## About this exercise
Return each line of the data that follows exactly as it reads.

*** Input data ***

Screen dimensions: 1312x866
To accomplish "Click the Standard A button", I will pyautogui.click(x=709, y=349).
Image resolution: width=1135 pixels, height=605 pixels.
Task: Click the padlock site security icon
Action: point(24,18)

***

## Answer box
Screen dimensions: 1312x866
To accomplish "Click the Standard A button", I will pyautogui.click(x=709, y=349).
Image resolution: width=1135 pixels, height=605 pixels.
Task: Click the padlock site security icon
Action: point(24,18)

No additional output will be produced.